* [ИСХОДНЫЕ ДАННЫЕ]
- - - - - - -
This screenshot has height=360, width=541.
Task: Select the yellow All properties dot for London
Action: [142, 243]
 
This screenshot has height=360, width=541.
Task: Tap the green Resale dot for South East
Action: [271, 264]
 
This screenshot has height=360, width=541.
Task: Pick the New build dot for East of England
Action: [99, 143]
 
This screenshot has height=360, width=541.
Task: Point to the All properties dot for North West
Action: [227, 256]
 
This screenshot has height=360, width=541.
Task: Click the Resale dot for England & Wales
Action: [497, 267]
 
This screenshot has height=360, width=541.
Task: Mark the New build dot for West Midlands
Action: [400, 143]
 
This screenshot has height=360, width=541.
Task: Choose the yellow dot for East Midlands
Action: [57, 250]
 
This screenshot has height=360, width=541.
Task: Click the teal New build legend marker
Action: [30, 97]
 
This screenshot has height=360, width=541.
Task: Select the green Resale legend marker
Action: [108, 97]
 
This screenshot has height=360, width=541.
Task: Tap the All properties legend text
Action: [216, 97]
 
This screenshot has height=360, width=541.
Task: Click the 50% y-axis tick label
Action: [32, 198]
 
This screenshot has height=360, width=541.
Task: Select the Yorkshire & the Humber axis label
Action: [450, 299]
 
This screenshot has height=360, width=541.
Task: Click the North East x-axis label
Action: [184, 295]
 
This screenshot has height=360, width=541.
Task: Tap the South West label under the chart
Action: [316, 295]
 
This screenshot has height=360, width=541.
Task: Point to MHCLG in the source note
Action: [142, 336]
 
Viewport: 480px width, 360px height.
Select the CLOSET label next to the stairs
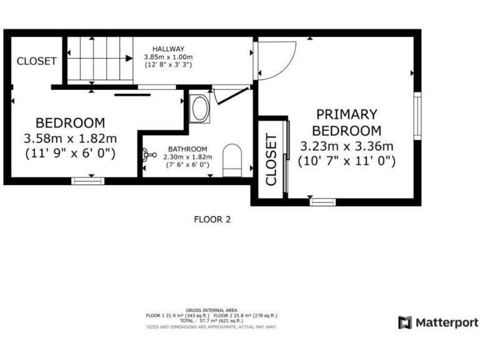pos(36,61)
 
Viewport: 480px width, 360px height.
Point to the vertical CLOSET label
pos(271,159)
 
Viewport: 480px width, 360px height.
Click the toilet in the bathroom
pos(232,158)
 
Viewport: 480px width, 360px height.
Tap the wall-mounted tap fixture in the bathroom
pos(148,154)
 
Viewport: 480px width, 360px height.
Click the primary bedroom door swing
pos(275,59)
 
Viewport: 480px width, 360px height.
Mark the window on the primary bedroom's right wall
pos(416,116)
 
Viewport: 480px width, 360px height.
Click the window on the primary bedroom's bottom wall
pos(322,201)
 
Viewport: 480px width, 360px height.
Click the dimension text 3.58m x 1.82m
pos(70,138)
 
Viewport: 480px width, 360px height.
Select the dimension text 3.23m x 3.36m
pos(347,146)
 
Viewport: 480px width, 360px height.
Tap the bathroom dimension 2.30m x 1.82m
pos(188,157)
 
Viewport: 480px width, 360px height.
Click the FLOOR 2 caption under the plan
pos(212,219)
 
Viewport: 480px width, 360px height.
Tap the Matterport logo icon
pos(406,322)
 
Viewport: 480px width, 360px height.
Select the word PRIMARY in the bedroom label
pos(347,114)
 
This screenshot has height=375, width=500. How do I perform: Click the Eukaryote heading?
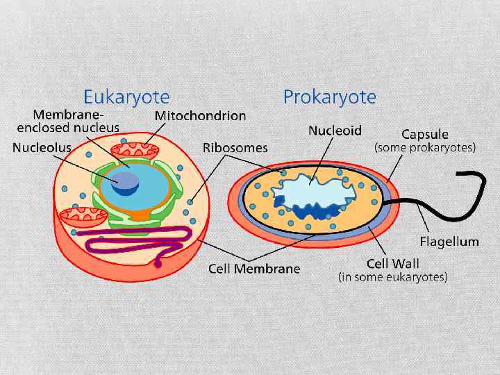(126, 96)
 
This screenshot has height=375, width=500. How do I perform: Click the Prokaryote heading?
(329, 97)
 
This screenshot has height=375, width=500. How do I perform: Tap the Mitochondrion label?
(200, 115)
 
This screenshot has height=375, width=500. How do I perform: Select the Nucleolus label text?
(42, 147)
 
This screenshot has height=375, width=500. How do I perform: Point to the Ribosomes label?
(235, 147)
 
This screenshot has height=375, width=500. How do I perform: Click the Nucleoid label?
(335, 130)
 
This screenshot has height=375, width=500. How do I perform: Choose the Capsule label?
(425, 134)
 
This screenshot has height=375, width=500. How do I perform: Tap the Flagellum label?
(449, 242)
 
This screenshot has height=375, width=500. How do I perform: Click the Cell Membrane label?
(254, 269)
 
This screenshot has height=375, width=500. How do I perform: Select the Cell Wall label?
(392, 264)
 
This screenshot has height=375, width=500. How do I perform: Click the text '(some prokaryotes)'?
(425, 147)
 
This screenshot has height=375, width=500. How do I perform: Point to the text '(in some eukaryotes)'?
(392, 276)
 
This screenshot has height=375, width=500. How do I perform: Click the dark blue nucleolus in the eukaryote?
(127, 182)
- - - - - - -
Перепишите строки от начала пунктов до строки с «Action: [271, 264]» включительно, поменяв «South East» на «South West». Всё остальное оставьте без изменений.

* [РЕШЕНИЕ ЗАДАЧИ]
This screenshot has height=360, width=541.
Task: Select the yellow All properties dot for London
Action: [142, 243]
 
This screenshot has height=360, width=541.
Task: Tap the green Resale dot for South West
Action: [271, 264]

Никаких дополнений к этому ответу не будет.